Art is Life
The secret to creating real art is not giving a damn about what anyone else thinks. Easier said than done of course, but that ability is a gift that is freeing. Because art is art, and it doesn’t have to be “good.” Because what is good, anyway? “Good” is wholly subjective to the speaker of the word. There is no “good,” in art, there is only expression. And if it is your expression, it’s yours to express, there is no wrong answer. And once you get that, you understand those pieces you’ve seen in a museum and thought, “Well, that’s not great, I could do that.” Maybe you could, but you didn’t. And that artist had something to say, and they said it with paint, or lead, or sculpted iron. Does it have to be pretty? No. Does it have to be lifelike? No. It just has to be. That is art.
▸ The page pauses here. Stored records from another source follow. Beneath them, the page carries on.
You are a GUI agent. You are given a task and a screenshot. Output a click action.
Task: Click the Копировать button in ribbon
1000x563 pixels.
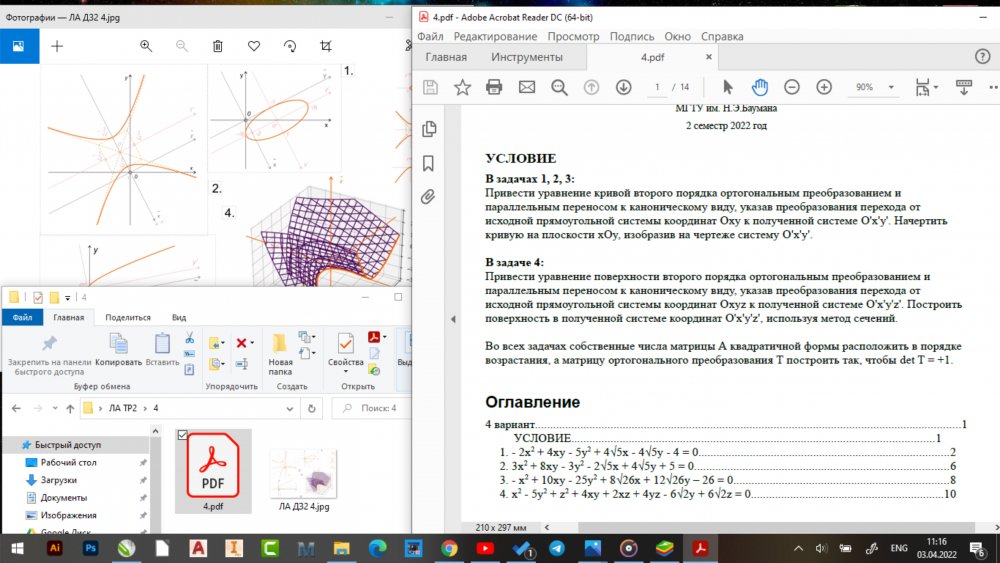tap(119, 350)
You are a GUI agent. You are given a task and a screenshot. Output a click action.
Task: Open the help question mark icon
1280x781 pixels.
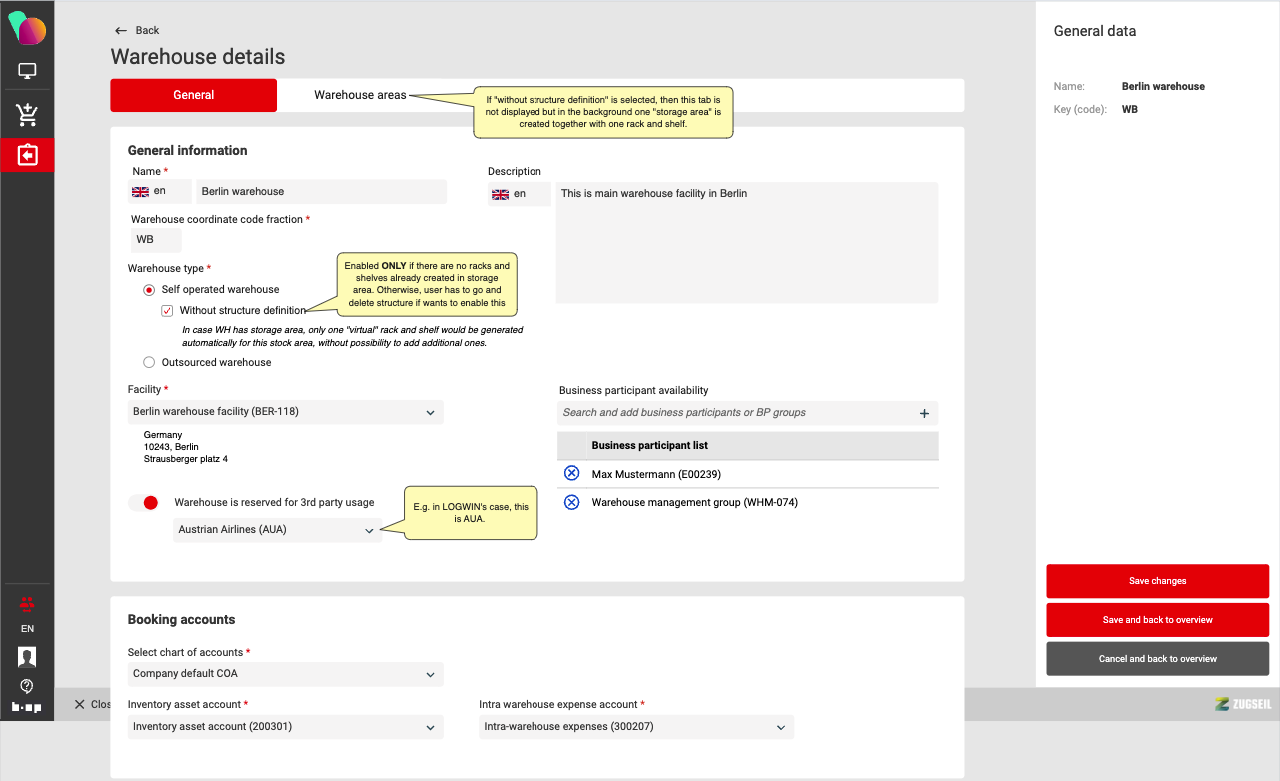click(27, 686)
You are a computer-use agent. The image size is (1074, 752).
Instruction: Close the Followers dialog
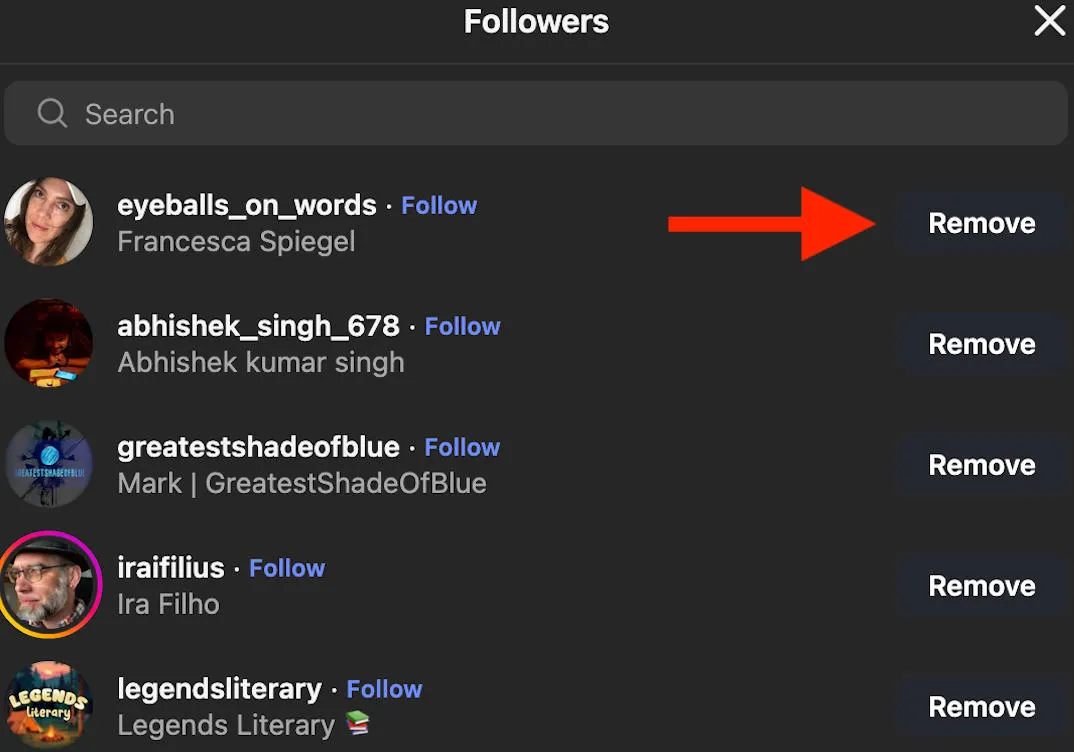click(x=1049, y=21)

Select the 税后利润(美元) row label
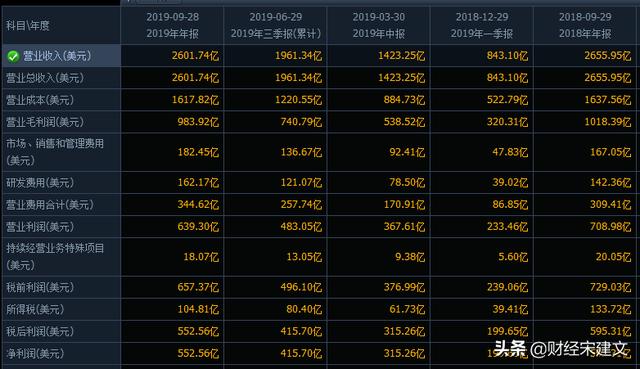click(40, 331)
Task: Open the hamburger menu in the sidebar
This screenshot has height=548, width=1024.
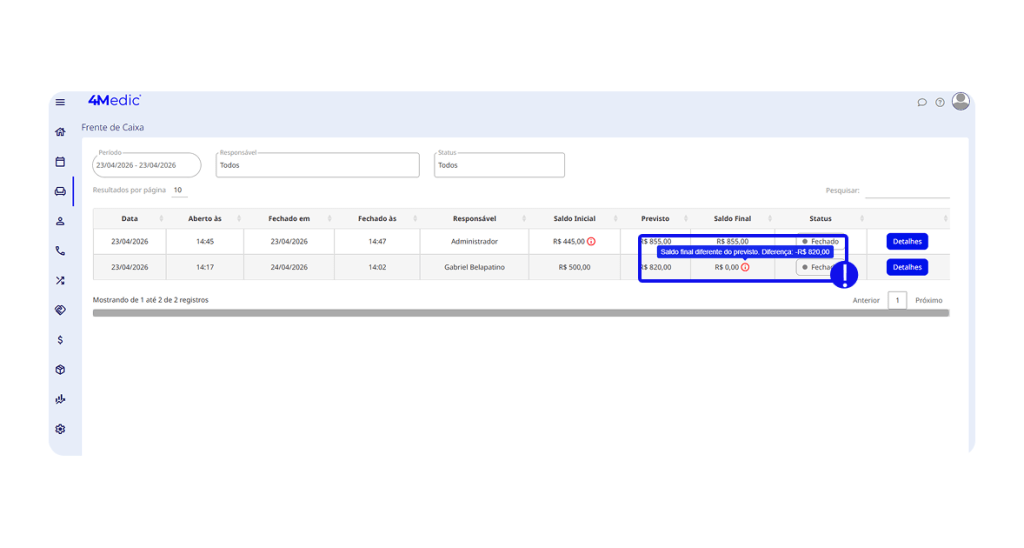Action: click(60, 102)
If there is expression, then there is art.
When I started my private tour through hell, otherwise known as coming down with a seemingly unknowable ailment, I started to paint - and paint big. When Mom first got sick six years before, I baked cakes like a crazy person - an outlet for stress. That was the beginning of my habit of taking up a new hobby when under stress. This time, it was painting. I’d never done any painting before, but I went down to the art store, and with Ricky’s help procured a stack of small practice boards and a few giant canvases, about 4 feet tall and 5 feet wide. Why so huge? I just felt like I had something to say, and it felt big. I bought brushes of all sizes and acrylic paint in many colors. I began with the practice boards, trying my hand at painting cherry blossoms on branches, and a silhouette of a human figure in front of a sunset. They were what I’d call “restrained”. And then Ricky gave me a fantastic tip.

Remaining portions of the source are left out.